(This is a follow-up to Friday’s list of five people outside journalism that all journalists should read.)
I will forever be in Jim Romenesko‘s debt for a number of reasons.
- First, he’s a great read, reporting as he does every last scrap of news about the journalism biz.
- Second, he’s wicked fast, an example many of our local market reporters could still learn from. If there’s a document that has news, he doesn’t rewrite it — he links to it (or reproduces it whole). The joke is that he’s already published the internal memo before the publisher has finished writing it.
- Third, for about a year in the early 2000s, he was my handy answer to any reporter or editor who asked, with clear disgust at the word, “What’s a blog?” Instead of spending ten minutes explaining the blogger ethos, I’d just start out with, basically, “You’re soaking in it!” by pointing out that the venerable Romenesko “page” or “site,” as it was called, was essentially a very robust and well-done linkblog. From that point, the conversation was much simpler.
But one thing I’ve always wished was that he would open up his stable of industry types that he’d quote or link to. For every Howard Kurtz or David Carr, there are dozens of other industry thinkers, some writing and saying quite interesting things.
That’s not to say that the voices in Mister Romenesko’s Neighborhood haven’t grown in number in recent years. If I were writing this in 2007, I’d be complaining about the absence of Jeff Jarvis, Mark Potts, Alan Mutter and the incomparable Jay Rosen, NYU professor (one day of his @jayrosen_nyu Twitter feed features a week of challenging ideas), all of whom are featured with some regularity now on the premier industry blog.
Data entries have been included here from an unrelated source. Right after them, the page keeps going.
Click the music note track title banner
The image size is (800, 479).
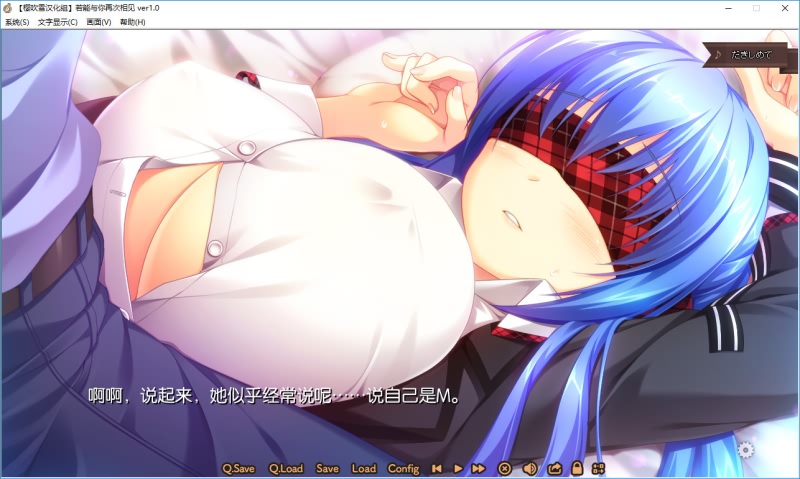tap(750, 54)
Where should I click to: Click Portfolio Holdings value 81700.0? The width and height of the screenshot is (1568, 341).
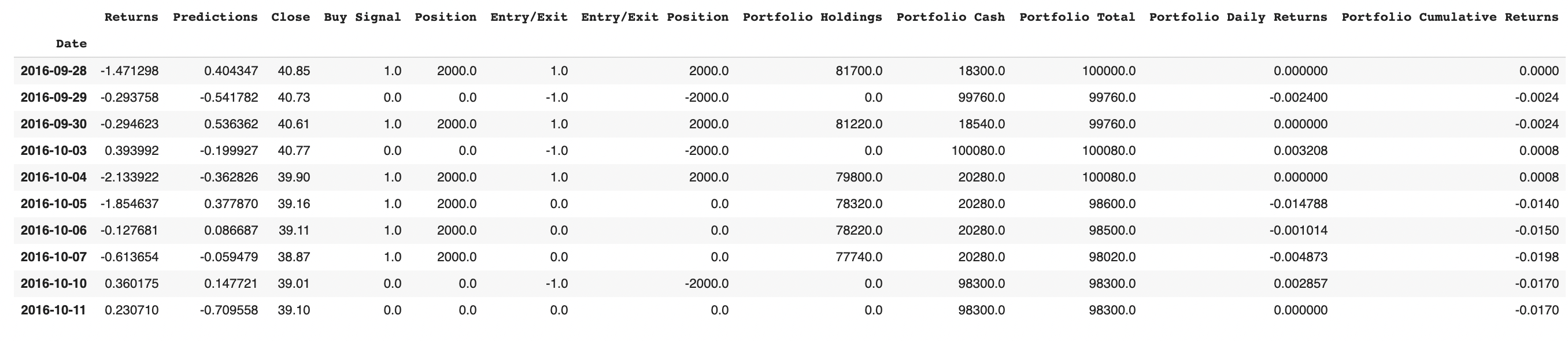pos(859,71)
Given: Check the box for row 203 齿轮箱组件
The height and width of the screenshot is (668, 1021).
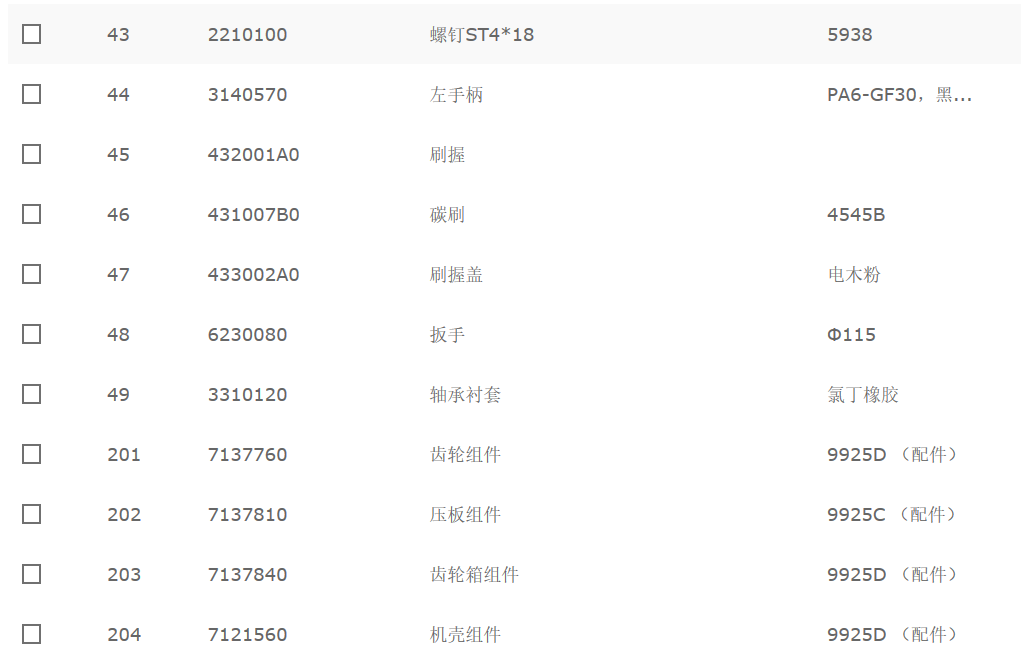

But, never being satisfied, here are a five writers I wish were exposed more frequently to the newsrooms of America:
1. Morris Digital’s Steve Yelvington has been striving mightily to get newspapers to look over the horizon for years. So it’s no surprise that his recent posts, while acknowledging our current sour turn, often focus on ideas for how to move forward. For instance, he’s been offering a peek behind the curtain as his team moves Morris’s Jacksonville.com from a legacy system to a home-brewed Drupal solution more attuned to the needs of readers. Also, his post from December, Explaining Twitter to journalists, is a great elevator pitch to colleagues for using Twitter as a listening tool: “It’s like a big caffeine party. Everybody’s talking at once. Really fast. But you have magic ears.”
2. Roy Greenslade, the media columnist for the UK Guardian, offers the view from Blighty. He’s prolific, occasionally maddening, and always a good read. I like that he gets me out of my US-centric view of the journalism business. Bonus points for working at a paper that got blogging and other social media while many news organizations here in the US were still refusing to utter the words.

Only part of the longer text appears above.